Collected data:
↓↓↓
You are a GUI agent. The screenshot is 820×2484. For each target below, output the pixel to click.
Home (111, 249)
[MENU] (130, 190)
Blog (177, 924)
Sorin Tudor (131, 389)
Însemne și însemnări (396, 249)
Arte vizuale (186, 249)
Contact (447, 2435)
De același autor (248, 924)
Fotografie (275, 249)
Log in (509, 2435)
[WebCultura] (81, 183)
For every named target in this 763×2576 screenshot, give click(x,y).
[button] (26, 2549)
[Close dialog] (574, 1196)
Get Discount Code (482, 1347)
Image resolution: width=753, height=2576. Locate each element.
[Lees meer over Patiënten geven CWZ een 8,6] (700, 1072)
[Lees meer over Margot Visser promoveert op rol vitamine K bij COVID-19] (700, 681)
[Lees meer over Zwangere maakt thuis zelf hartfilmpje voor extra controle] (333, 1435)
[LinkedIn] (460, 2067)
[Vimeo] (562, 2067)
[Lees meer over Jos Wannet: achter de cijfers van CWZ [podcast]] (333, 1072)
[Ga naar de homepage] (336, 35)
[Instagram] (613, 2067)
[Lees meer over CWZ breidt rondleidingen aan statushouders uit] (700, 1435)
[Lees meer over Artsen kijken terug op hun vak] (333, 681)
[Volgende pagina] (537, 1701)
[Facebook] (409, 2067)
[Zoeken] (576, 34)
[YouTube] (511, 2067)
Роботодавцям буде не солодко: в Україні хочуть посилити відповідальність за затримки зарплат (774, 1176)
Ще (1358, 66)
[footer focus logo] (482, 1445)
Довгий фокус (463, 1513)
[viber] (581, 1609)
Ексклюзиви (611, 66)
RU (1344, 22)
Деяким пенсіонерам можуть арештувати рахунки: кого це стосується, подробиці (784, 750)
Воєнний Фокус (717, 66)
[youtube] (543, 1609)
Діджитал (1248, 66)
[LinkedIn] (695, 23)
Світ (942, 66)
↑↑↑
REQUIRED WORK: For the word "screenshot", return every line of the records that holds it.

SOLUTION BELOW:
You are a GUI agent. The screenshot is 820×2484. For each target below, output the pixel to click.
For every named target in this 763×2576 screenshot, give click(x,y).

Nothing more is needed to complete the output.